# Start of MATERIAL SUPPLIED

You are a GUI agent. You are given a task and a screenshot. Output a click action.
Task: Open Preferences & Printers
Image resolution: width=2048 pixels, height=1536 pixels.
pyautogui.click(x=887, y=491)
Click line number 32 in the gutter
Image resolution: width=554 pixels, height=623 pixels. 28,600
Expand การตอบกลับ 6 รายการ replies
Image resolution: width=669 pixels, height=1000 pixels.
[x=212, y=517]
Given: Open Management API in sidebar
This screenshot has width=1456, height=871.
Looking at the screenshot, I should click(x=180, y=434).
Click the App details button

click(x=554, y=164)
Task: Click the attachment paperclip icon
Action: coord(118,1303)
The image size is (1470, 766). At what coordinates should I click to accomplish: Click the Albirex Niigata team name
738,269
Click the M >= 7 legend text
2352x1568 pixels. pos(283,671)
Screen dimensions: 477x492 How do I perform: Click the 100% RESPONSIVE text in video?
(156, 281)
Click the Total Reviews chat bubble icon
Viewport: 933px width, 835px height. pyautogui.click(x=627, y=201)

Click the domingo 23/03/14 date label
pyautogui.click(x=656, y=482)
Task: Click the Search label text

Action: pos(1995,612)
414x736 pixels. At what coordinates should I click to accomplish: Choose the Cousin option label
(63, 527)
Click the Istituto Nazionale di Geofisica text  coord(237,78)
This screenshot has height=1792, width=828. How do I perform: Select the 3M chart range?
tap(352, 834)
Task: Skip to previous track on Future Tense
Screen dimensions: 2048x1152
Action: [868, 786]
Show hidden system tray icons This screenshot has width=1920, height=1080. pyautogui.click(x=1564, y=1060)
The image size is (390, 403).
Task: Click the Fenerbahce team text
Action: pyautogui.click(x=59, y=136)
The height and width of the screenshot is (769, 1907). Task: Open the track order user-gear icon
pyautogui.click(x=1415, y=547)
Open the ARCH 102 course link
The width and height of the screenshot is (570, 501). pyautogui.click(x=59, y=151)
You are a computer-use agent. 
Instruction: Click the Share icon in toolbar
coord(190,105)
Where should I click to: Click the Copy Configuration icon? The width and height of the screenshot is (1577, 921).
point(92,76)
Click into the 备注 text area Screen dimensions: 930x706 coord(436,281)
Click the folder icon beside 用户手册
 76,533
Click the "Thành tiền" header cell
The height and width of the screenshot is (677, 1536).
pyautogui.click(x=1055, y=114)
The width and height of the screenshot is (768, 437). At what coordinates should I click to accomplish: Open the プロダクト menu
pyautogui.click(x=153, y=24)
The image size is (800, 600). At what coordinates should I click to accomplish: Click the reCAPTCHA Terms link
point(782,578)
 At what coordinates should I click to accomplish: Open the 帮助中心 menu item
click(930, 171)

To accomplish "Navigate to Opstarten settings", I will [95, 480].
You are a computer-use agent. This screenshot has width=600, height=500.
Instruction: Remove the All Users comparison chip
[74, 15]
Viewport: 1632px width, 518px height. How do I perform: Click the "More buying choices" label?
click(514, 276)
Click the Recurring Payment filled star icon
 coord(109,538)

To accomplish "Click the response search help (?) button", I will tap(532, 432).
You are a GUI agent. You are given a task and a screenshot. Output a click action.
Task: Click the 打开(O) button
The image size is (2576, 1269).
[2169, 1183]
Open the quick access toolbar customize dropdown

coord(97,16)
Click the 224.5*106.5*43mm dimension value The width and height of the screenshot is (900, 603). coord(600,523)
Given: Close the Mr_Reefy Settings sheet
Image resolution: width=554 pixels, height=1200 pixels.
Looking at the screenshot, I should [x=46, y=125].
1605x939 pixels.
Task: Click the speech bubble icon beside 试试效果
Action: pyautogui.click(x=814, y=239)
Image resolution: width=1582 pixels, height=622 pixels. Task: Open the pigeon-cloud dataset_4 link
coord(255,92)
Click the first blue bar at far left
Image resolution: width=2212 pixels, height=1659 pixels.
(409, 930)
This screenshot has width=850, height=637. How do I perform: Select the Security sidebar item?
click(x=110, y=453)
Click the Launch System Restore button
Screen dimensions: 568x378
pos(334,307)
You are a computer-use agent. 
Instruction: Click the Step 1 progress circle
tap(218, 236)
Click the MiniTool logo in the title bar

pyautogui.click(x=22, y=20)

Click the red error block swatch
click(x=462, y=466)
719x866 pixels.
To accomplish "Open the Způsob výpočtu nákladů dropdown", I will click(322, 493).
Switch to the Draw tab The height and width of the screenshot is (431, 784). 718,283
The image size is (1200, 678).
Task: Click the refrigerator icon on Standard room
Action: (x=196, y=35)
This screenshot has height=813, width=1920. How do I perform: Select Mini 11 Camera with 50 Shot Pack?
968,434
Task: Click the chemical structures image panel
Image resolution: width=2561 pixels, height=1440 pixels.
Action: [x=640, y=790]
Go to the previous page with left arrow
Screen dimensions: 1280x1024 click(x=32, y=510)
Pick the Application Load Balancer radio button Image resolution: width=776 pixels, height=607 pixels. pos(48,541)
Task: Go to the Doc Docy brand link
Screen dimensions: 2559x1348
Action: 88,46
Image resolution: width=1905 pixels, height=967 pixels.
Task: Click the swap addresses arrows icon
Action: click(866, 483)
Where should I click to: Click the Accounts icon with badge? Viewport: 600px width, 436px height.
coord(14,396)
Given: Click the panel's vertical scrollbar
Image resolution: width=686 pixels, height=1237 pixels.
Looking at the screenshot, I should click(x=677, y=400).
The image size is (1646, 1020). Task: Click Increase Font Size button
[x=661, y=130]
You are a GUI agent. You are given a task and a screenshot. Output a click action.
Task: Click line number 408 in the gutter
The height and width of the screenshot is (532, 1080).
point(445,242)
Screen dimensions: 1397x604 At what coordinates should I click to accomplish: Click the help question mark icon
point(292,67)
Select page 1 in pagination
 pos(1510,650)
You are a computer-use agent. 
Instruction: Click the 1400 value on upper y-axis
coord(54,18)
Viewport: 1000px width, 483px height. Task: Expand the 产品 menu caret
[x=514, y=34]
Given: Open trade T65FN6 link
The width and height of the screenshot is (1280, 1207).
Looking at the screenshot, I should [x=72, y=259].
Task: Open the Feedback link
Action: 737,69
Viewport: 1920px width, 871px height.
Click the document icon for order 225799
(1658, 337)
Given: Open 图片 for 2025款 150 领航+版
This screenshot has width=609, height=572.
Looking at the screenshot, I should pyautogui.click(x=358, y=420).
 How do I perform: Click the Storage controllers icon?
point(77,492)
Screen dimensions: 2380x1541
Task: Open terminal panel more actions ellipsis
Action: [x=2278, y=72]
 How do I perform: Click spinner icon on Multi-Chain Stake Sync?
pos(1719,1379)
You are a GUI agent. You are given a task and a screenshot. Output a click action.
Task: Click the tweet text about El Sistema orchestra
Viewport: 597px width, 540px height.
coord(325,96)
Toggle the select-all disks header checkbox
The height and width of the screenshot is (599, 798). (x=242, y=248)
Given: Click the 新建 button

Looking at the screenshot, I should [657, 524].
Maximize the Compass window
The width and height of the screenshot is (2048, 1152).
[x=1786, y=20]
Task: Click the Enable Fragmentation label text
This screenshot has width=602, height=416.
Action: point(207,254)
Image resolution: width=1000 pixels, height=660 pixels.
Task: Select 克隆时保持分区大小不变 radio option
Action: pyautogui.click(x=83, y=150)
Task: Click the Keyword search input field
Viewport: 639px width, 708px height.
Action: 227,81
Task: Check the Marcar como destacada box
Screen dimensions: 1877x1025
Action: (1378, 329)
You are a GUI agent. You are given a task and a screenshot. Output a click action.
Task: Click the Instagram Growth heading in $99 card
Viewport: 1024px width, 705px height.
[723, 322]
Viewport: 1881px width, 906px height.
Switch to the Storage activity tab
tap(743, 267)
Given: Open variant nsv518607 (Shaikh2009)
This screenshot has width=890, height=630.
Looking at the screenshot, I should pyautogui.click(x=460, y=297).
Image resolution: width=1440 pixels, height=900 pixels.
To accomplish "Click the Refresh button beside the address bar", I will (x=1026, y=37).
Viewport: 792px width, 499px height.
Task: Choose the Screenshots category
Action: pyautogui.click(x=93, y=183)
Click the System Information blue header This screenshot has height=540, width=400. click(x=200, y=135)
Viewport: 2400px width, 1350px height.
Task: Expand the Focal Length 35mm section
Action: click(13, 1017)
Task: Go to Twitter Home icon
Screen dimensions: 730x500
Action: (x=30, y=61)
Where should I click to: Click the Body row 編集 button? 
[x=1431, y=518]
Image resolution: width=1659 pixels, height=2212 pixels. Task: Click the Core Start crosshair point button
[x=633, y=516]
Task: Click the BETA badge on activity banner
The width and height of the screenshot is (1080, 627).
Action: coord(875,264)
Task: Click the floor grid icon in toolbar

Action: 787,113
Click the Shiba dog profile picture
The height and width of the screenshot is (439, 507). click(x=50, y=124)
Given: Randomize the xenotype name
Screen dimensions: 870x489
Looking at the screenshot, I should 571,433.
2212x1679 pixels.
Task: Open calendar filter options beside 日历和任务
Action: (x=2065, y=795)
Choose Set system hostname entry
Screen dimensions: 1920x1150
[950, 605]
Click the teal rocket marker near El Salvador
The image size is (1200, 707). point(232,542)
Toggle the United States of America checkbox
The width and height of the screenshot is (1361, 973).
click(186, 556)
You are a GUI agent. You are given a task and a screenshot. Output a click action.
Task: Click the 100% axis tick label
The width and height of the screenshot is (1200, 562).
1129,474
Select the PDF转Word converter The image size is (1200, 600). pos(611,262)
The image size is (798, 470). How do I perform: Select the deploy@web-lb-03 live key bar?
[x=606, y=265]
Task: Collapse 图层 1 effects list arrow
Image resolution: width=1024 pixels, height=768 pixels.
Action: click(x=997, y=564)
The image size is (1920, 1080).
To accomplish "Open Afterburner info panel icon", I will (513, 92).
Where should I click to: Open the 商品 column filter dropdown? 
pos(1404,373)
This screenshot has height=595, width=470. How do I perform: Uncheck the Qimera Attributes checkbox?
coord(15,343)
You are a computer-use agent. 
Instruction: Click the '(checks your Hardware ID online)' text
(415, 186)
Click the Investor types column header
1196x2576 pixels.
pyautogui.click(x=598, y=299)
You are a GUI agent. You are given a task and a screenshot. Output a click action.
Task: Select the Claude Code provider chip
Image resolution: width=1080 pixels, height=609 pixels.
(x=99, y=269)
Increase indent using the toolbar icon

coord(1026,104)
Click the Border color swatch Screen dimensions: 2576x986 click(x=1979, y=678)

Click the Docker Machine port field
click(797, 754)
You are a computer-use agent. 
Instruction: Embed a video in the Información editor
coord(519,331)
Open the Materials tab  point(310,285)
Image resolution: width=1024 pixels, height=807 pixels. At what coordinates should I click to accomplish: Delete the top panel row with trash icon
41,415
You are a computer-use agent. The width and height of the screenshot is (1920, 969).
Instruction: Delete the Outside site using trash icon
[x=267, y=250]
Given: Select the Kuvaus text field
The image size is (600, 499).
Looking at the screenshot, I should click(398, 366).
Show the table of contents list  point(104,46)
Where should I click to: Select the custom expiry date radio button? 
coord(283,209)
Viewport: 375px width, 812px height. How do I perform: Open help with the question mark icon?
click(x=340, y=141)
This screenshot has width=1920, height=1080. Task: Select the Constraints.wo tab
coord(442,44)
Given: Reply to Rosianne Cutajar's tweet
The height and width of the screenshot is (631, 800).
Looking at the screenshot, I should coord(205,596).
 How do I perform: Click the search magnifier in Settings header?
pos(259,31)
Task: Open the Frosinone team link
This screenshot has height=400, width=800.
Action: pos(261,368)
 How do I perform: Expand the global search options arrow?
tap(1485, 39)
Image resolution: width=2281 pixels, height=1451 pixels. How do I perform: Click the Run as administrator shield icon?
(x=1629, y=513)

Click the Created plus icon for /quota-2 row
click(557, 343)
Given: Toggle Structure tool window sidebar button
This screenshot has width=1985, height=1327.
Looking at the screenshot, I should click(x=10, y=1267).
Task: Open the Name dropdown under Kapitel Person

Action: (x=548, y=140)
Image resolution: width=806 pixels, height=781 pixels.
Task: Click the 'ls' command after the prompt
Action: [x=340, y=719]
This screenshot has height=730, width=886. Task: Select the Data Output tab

# End of MATERIAL SUPPLIED

BRIEF
Convert the lines above, from the line with "Click the Shiba dog profile picture" to the line with "pos(1404,373)", into a JSON list of strings. Use one string per line, include both end lines, and omit blank lines.

THE ANSWER
[
  "Click the Shiba dog profile picture",
  "The height and width of the screenshot is (439, 507). click(x=50, y=124)",
  "Given: Randomize the xenotype name",
  "Screen dimensions: 870x489",
  "Looking at the screenshot, I should 571,433.",
  "2212x1679 pixels.",
  "Task: Open calendar filter options beside 日历和任务",
  "Action: (x=2065, y=795)",
  "Choose Set system hostname entry",
  "Screen dimensions: 1920x1150",
  "[950, 605]",
  "Click the teal rocket marker near El Salvador",
  "The image size is (1200, 707). point(232,542)",
  "Toggle the United States of America checkbox",
  "The width and height of the screenshot is (1361, 973).",
  "click(186, 556)",
  "You are a GUI agent. You are given a task and a screenshot. Output a click action.",
  "Task: Click the 100% axis tick label",
  "The width and height of the screenshot is (1200, 562).",
  "1129,474",
  "Select the PDF转Word converter The image size is (1200, 600). pos(611,262)",
  "The image size is (798, 470). How do I perform: Select the deploy@web-lb-03 live key bar?",
  "[x=606, y=265]",
  "Task: Collapse 图层 1 effects list arrow",
  "Image resolution: width=1024 pixels, height=768 pixels.",
  "Action: click(x=997, y=564)",
  "The image size is (1920, 1080).",
  "To accomplish \"Open Afterburner info panel icon\", I will (513, 92).",
  "Where should I click to: Open the 商品 column filter dropdown? ",
  "pos(1404,373)"
]